Het bedrijf dacht erover om een chatbot te bouwen op basis van kunstmatige intelligentie om met servicegebruikers te communiceren.
Maar voor duizenden gebruikers “groeien de kosten exponentieel”, zei Conte.
In plaats daarvan heb ik naar een beperkter probleem gekeken: het probleem dat kandidaten hun ervaring niet altijd op de beste manier presenteren.
Een kandidaat mag wachten bijvoorbeeld niet als vaardigheid vermelden. Maar de algoritmen die Conte heeft ontwikkeld, maken het gemakkelijker om aanvullende informatie vrij te geven, bijvoorbeeld of ze in het verleden een wachtrol hebben aangevraagd en gekregen.
“De AI kan hieruit afleiden dat ze een barman zijn, of dat ze misschien geïnteresseerd zijn in andere vacatures in de bartending”, zegt hij.
Een van de hindernissen bij het aannemen van personeel in de horeca is om kandidaten naar de sollicitatiefase te krijgen.

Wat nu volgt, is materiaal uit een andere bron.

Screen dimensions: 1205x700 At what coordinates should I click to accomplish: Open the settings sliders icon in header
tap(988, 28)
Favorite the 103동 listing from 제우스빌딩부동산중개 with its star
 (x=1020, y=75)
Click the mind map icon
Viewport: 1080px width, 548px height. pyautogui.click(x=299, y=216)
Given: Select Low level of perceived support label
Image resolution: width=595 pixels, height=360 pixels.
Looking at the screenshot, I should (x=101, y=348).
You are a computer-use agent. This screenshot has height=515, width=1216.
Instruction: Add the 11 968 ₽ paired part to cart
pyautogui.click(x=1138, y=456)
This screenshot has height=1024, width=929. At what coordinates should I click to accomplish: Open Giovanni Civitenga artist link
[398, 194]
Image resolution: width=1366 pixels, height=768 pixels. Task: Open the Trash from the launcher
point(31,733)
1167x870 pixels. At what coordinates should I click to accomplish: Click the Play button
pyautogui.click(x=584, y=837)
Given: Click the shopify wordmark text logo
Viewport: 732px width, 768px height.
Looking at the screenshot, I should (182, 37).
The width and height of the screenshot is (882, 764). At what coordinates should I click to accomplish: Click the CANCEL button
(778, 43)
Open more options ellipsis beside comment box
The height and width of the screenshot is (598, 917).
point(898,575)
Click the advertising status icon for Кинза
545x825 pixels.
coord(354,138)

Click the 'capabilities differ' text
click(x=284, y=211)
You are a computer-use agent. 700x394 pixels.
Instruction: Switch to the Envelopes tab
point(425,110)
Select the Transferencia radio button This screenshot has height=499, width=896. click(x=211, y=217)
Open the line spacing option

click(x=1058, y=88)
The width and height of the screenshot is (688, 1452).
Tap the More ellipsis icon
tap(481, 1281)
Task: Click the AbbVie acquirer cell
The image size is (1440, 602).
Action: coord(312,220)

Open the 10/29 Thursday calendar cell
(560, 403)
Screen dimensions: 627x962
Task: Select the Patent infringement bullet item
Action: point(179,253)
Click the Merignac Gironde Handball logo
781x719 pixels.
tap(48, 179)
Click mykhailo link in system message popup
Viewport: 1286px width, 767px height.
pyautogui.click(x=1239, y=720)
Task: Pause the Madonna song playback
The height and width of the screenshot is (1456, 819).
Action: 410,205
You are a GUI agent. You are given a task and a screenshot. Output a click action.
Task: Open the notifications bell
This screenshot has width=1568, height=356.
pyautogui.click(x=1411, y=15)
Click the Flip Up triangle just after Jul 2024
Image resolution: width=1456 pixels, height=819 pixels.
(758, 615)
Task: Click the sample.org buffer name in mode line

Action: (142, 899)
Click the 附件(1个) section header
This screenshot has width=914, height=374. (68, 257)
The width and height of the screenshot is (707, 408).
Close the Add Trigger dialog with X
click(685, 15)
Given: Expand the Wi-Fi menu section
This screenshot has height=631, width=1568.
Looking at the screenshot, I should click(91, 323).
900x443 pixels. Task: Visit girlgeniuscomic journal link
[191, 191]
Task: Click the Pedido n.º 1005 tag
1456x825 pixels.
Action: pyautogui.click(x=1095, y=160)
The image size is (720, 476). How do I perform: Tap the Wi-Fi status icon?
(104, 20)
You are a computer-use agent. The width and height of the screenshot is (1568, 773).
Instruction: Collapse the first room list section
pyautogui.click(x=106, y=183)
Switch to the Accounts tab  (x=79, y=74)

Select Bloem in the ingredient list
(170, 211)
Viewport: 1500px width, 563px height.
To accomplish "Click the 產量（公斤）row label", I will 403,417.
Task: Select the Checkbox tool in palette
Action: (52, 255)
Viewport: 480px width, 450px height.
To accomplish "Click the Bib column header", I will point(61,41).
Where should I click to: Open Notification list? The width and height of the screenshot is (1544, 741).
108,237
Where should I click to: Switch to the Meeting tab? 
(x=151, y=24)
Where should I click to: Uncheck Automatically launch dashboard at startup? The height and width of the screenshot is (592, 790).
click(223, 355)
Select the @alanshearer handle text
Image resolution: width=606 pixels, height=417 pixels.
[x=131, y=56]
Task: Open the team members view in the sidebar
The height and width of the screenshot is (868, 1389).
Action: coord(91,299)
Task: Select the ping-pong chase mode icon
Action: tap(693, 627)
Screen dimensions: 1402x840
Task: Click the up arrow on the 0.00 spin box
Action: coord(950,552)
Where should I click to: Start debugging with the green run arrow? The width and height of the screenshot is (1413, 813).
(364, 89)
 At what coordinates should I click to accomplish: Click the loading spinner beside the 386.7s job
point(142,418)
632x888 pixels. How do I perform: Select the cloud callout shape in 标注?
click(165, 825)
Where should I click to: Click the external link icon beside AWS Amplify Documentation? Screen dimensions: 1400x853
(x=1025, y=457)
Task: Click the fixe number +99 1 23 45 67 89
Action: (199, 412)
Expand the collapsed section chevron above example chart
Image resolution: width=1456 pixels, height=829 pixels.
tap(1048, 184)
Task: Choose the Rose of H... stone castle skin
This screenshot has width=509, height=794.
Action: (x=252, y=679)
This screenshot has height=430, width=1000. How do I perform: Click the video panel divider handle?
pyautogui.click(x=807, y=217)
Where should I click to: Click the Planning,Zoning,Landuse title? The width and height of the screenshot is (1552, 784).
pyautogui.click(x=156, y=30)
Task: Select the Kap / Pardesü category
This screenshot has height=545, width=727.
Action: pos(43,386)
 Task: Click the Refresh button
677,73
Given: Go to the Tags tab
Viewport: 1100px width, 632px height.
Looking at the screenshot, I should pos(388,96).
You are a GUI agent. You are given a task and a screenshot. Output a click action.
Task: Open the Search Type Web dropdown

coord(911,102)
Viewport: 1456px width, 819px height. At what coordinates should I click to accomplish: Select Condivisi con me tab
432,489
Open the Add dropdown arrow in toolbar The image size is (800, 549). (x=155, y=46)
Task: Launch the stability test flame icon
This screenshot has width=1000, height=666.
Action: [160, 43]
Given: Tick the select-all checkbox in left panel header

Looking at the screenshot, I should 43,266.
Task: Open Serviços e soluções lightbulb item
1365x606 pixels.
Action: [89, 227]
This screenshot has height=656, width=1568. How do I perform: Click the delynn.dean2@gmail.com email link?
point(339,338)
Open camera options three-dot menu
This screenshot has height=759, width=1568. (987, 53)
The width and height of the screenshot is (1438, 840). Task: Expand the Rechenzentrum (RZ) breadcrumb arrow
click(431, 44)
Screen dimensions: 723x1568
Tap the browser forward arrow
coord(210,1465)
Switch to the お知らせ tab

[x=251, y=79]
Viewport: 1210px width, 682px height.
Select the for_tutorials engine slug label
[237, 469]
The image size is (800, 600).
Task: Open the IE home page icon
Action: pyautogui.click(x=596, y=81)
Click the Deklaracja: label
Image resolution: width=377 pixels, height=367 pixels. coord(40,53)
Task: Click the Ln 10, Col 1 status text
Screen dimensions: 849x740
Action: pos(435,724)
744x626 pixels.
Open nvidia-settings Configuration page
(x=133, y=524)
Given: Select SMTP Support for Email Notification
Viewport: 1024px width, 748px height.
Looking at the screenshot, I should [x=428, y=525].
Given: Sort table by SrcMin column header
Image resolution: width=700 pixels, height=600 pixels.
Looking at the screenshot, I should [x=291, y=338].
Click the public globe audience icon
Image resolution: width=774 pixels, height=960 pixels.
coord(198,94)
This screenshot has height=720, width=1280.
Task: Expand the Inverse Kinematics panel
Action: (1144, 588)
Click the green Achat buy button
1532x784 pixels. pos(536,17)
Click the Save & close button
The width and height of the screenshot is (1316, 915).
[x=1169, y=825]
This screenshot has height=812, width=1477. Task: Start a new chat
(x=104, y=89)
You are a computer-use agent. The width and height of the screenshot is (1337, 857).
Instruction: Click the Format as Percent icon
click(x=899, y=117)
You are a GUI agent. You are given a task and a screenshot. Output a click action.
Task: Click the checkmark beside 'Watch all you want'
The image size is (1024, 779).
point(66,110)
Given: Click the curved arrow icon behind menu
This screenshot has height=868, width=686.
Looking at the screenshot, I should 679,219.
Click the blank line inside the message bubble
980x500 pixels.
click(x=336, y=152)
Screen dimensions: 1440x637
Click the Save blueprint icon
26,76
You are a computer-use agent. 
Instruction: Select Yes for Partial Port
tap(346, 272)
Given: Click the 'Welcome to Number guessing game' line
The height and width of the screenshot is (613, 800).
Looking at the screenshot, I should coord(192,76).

De volgende uitdaging van Conte is dus om AI te gebruiken om het sollicitatieproces voor kandidaten te automatiseren en personaliseren.
De AI kan een ‘gesprek’ voeren met kandidaten en samenvattingen maken om door te geven aan recruiters.
Dit kan het hele proces, dat momenteel dagen kan duren, versnellen en in de tussentijd kan de ober of chef-kok een andere baan vinden.
Ondertussen zullen grote bedrijven geld blijven steken in AI-projecten, ook al is het niet altijd duidelijk wat ze waarschijnlijk zullen bereiken.
Zoals de heer Rogowski zegt, bevindt de adoptie van AI zich in een ‘Darwiniaanse experimentele fase’, en het is moeilijk te overzien wat de gevolgen zullen zijn.
“Dit is waar het interessant wordt. “Maar ik denk dat we hiermee verder moeten gaan”, zegt hij, voordat hij eraan toevoegt: “Ik weet niet zeker of we een keuze zullen krijgen.”
‘Reader. Furious humble travel enthusiast. Extreme food scientist. Writer. Communicator.’